(CONSIGNE):
Répondez brièvement à ces questions sur le texte consacré aux guerres au Moyen-Orient :
(a) À quelle date et dans quelle ville les États-Unis et la Russie convenaient-ils d'un nouveau partage du Moyen-Orient ?
(b) À quel moment la seconde guerre débutait-elle, et dans quels pays ?
(c) Après quel événement les choses semblèrent-elles à nouveau s'apaiser au dernier trimestre 2017 ?

Les événements semblaient s’apaiser au second trimestre 2012, de sorte que les États-Unis et la Russie convenaient ensemble à Genève d’un nouveau partage du Moyen-Orient, le 30 juin.
Pourtant les États-Unis ne respectaient pas leur signature. Une seconde guerre débutait en juillet 2012, en Syrie, puis en Irak. Aux petits groupes et aux commandos succédaient de vastes armées de Terre composées de jihadistes. Il ne s’agissait plus d’une guerre de 4ème génération, mais d’une classique guerre de position, adaptées aux techniques d’Abou Bakr Naji [6].
Cette fois, conformément aux travaux de Robin Wright [7], la volonté de prévenir la réouverture de la « route de la soie » se superposa aux deux objectifs précédents lorsque la Chine dévoila son ambition.
Les événements semblèrent à nouveau s’apaiser au dernier trimestre 2017 après la chute de Daesh, mais les investissements dans ces conflits avaient été tels qu’il paraissait impossible pour les partisans de la guerre de renoncer sans atteindre leurs buts.

(EXTRAIT DES DONNÉES):
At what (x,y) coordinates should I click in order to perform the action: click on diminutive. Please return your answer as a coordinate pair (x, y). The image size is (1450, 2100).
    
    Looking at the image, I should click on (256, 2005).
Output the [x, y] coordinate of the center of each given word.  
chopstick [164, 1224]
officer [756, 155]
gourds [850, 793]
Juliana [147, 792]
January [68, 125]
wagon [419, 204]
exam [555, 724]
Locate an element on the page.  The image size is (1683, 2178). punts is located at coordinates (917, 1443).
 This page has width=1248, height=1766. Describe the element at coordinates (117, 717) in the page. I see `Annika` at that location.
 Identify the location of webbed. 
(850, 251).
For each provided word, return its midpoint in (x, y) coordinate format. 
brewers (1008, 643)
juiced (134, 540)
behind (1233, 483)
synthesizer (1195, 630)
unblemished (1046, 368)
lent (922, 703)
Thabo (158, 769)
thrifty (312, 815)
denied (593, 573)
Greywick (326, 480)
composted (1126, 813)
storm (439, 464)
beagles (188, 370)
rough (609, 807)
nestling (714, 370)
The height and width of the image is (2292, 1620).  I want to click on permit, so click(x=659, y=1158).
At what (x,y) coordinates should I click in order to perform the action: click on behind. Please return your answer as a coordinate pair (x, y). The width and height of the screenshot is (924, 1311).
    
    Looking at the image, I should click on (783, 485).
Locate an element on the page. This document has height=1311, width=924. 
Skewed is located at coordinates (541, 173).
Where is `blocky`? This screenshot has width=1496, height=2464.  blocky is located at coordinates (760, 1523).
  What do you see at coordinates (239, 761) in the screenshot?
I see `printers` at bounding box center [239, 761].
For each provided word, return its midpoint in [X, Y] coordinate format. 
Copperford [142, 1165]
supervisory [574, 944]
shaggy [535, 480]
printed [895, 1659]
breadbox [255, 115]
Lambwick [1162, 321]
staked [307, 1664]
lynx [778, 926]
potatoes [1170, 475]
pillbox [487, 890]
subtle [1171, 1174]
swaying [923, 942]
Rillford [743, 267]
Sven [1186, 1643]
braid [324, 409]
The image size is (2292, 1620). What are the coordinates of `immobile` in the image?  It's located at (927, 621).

(RÉPONSE FINALE):
(a) Le 30 juin 2012, à Genève.
(b) En juillet 2012, en Syrie, puis en Irak.
(c) Après la chute de Daesh.